> **TASK**
Retype the lines in the records below word for word, starting at the line containing "The width and height of the screenshot is (1568, 426)." and ending at the line containing "click(x=953, y=197)".

Entries on finding words and elements:
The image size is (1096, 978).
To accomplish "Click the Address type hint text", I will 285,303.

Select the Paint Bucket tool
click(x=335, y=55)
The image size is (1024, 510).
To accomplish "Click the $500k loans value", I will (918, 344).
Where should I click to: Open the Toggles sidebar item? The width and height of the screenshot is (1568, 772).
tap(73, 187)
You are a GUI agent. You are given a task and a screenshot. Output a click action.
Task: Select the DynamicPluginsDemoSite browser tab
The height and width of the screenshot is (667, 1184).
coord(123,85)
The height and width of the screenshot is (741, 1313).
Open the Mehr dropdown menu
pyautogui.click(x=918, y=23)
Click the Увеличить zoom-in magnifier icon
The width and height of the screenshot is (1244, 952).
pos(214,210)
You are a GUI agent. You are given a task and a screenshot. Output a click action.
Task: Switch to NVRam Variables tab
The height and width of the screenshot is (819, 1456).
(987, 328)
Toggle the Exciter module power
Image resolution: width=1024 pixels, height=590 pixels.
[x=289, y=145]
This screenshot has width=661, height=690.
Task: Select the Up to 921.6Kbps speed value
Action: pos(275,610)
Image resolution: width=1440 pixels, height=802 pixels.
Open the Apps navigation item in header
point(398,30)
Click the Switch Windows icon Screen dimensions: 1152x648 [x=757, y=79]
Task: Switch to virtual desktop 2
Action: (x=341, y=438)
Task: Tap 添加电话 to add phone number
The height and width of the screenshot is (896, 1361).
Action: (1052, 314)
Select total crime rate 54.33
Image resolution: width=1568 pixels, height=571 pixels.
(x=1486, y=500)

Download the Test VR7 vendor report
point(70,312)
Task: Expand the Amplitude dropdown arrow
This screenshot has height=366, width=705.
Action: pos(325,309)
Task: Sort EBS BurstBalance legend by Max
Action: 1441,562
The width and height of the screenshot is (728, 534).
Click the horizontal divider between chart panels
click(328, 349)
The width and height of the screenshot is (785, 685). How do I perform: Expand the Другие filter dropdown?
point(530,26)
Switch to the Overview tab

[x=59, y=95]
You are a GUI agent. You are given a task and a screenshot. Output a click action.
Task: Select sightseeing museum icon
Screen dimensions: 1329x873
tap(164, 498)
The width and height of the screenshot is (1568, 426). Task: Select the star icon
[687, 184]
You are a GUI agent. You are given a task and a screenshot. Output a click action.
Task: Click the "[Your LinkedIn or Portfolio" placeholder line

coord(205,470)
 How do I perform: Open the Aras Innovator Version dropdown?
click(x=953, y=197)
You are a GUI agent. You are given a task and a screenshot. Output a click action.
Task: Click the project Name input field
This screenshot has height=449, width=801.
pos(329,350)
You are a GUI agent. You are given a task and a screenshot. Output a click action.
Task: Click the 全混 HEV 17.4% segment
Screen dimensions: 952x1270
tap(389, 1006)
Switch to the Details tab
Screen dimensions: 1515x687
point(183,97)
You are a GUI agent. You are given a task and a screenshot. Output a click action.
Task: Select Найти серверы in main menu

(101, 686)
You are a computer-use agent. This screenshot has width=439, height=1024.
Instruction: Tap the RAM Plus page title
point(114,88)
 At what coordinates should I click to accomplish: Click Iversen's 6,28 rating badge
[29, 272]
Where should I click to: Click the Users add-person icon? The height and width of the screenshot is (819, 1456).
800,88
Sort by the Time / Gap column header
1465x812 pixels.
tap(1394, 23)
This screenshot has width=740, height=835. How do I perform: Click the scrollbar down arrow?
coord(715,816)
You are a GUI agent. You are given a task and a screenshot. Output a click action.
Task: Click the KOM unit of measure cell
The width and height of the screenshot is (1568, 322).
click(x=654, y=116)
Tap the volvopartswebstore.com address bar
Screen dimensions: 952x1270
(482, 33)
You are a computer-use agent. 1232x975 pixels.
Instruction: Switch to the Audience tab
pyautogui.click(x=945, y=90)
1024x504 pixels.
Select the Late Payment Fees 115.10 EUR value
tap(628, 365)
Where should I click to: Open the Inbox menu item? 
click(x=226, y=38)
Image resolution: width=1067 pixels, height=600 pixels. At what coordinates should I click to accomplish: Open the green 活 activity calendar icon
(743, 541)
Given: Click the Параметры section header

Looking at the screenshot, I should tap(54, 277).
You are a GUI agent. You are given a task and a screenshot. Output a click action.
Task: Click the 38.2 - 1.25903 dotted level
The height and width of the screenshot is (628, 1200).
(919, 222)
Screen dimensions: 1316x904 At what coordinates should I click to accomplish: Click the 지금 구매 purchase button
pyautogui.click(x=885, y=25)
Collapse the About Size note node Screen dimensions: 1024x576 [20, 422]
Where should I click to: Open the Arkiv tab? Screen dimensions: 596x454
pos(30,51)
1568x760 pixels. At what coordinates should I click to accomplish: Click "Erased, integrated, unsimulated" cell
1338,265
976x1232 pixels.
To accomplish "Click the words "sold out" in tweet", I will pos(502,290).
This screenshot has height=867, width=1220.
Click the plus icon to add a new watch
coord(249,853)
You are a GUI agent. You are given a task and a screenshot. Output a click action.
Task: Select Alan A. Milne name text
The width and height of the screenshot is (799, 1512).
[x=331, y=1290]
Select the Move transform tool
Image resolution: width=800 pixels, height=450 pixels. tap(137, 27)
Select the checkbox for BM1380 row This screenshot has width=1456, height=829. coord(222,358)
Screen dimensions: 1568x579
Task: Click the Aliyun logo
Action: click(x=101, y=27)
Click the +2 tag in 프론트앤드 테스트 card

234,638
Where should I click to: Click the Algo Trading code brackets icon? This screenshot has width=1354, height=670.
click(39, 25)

> **ANSWER TO THIS EXERCISE**
The width and height of the screenshot is (1568, 426). Task: Select the star icon
[687, 184]
You are a GUI agent. You are given a task and a screenshot. Output a click action.
Task: Click the "[Your LinkedIn or Portfolio" placeholder line

coord(205,470)
 How do I perform: Open the Aras Innovator Version dropdown?
click(x=953, y=197)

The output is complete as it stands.